Scholars are invited to submit proposals for papers. Graduate students are invited to attend the conference which will also be open to the public. Invited participants will be asked to attend a general wrap-up session at the end of the conference. The conference organisers are particularly interested in historical papers on cities of the ancient and medieval world (Rome and Venice, for example); and particular periods of change (e.g., the 14th century). Other possible topics include declining or shrinking cities in upstate New York, the United States, and Europe, population shifts and birthrate decline in the context of declining city populations, and deindustrializing cities of the 20th century in both Europe and America.

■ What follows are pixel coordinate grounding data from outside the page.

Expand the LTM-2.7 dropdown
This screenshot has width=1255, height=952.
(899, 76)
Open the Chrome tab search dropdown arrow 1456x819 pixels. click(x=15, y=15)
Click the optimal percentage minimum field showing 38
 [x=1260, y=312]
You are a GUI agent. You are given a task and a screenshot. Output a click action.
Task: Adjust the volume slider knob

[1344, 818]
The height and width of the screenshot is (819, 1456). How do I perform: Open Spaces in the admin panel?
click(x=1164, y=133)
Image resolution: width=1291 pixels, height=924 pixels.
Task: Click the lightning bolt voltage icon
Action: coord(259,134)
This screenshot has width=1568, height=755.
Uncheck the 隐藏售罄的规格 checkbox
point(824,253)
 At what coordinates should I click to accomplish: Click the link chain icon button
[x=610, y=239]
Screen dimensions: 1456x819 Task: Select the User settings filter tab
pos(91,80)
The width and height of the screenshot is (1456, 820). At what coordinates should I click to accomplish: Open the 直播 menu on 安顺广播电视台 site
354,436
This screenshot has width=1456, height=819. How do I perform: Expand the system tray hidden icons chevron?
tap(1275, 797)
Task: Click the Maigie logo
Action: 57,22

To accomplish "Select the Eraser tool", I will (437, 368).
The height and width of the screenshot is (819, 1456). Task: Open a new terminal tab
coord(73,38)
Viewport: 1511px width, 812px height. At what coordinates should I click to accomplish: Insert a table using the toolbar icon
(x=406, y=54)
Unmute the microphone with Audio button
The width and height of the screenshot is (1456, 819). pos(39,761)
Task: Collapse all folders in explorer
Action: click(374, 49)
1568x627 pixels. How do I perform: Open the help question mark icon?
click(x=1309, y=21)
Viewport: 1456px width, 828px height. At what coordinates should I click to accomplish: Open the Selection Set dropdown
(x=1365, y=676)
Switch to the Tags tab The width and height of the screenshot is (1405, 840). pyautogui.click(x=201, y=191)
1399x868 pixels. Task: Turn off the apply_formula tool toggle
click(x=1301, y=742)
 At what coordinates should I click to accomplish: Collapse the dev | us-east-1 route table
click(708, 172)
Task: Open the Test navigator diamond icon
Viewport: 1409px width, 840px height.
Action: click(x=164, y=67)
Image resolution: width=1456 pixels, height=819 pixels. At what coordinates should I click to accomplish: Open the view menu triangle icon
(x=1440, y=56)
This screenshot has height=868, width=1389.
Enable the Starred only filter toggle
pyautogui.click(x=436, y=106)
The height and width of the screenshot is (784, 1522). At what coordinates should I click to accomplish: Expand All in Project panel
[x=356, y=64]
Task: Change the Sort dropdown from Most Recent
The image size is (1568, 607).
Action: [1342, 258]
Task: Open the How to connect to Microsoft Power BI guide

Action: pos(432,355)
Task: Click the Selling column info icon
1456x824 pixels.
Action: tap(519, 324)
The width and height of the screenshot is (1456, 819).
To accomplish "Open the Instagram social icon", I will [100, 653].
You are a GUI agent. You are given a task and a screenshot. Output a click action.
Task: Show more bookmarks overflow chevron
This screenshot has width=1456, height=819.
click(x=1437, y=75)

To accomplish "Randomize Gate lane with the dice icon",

Bibliography of British and Irish History
From 1 January 2010 the Bibliography of British and Irish History (previously known as the Royal Historical Society Bibliography) has been integrated into the BREPOLiS platform as a subscription service. A detailed leaflet on the BBIH can be downloaded from www.brepols.net. Trial access to the BBIH Online database is available at http://www.brepolis.net (enter databases) until 22 February 2010. (The link is via IP address and will require you to be on a network, such as on campus, or using VPN.)
Mapping Limerick's Urban History
To mark the publication of the Royal Irish Academy’s Irish Historic Towns Atlas, no. 21 Limerick by Eamon O’Flaherty, a programme of events has been organised for the spring of 2010 examining varying aspects of Limerick’s urban and topographical history. This programme has been arranged in collaboration with the Friends of the Hunt Museum, the Thomond Archaeological Society and the Limerick Chapter of the Irish Georgian Society.
Not strictly 'urban'...
The £3.3m fundraising campaign has begun for the joint acquisition of the Staffordshire Hoard by Birmingham Museum and Art Gallery and the Potteries Museum, Stoke-on-Trent.
Highlights of the hoard are currently on display in Room 37 at the British Museum. A book ‘The Staffordshire Hoard’ has been recently published by the British Museum Press, priced £4.99 with £1 going to the appeal fund for acquisition. A selection of objects from the hoard will go on display at the Potteries Museum & Art Gallery, Stoke-on-Trent from 13 February to 7 March 2010.